Pameran fashion adalah karya fashion yang dipamerkan di ruang galeri, museum, dan ruang alternatif lainnya. Pada umumnya pameran ini tidak memerlukan model untuk memajang karya. Hal ini berbeda dengan fashion show yang harus menggunakan model saat mempertunjukkan fashion dalam ruang dan waktu tertentu.
Adapun karnaval fashion adalah perhelatan yang menampilkan karya fashion secara helaran (arak-arakan). Karnaval fashion pada dasarnya adalah fashion show. Hal mendasar yang membedakan adalah umumnya fashion show disajikan di atas catwalk dan tidak bersifat arak-arakan, sementara karnaval disajikan di jalanan dalam bentuk arak-arakan.

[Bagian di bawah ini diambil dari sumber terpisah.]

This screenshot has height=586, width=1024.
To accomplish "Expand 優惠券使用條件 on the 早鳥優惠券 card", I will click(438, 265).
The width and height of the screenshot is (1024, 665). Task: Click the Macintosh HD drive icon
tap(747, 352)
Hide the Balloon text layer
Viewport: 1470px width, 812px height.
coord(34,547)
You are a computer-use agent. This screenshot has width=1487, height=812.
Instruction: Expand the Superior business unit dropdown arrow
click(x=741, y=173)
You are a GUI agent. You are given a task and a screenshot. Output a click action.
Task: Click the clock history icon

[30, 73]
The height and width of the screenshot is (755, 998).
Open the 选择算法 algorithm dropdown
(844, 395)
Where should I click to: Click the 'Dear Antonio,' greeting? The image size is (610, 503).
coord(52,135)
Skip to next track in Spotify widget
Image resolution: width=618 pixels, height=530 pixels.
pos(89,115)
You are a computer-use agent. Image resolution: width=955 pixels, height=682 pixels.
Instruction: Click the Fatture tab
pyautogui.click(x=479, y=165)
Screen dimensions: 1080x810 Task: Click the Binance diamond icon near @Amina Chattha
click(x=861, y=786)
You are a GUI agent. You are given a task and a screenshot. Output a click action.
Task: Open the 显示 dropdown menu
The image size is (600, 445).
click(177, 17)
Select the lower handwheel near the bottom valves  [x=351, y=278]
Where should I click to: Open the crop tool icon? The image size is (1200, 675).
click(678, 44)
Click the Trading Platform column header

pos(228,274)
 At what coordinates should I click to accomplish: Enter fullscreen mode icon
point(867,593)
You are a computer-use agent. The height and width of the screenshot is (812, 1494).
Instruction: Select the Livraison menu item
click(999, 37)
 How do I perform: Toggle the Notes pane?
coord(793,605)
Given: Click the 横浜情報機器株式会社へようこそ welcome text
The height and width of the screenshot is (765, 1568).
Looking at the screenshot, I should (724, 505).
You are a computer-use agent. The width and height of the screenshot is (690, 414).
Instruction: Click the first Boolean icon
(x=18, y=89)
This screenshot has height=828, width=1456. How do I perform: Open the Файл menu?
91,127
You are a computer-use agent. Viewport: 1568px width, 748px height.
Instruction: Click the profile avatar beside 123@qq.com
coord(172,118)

Skov dkk. (2009: 2-3) menyebutkan fashion show adalah sebuah bentuk seni, dan sebuah catwalk adalah sebuah bagian dari mekanisme promosi industri fashion, maka karnaval fashion juga sebuah bentuk seni, yakni seni pertunjukan yang dapat pula bermotif ekonomi, sebagaimana karnaval kostum Bandung Great Sale 2016.
Sebagai sebuah bentuk seni, karnaval fashion tentu memiliki bentuk dan isi yang memerlukan ruang penyajian. Bentuknya adalah helaran (arak-arakan). Bentuk ini mewadahi materi fashion yang dikarnavalkan. Kualitas bentuk ini secara teoritis dapat dilihat dengan pendekatan formalisme yang lebih menitikberatkan pada persoalan bentuk (Adams, 1996: 6-7).
Adapun isinya adalah nilai-nilai yang dituangkan dalam setiap teks fashion yang dikarnavalkan. Persoalan isi ini adalah hal penting, karena wujud fashion adalah salah satu pencitraan mental, yakni pengganti hal sesungguhnya yang oleh Danesi disebut purwarupa (Danesi, 2010: 92).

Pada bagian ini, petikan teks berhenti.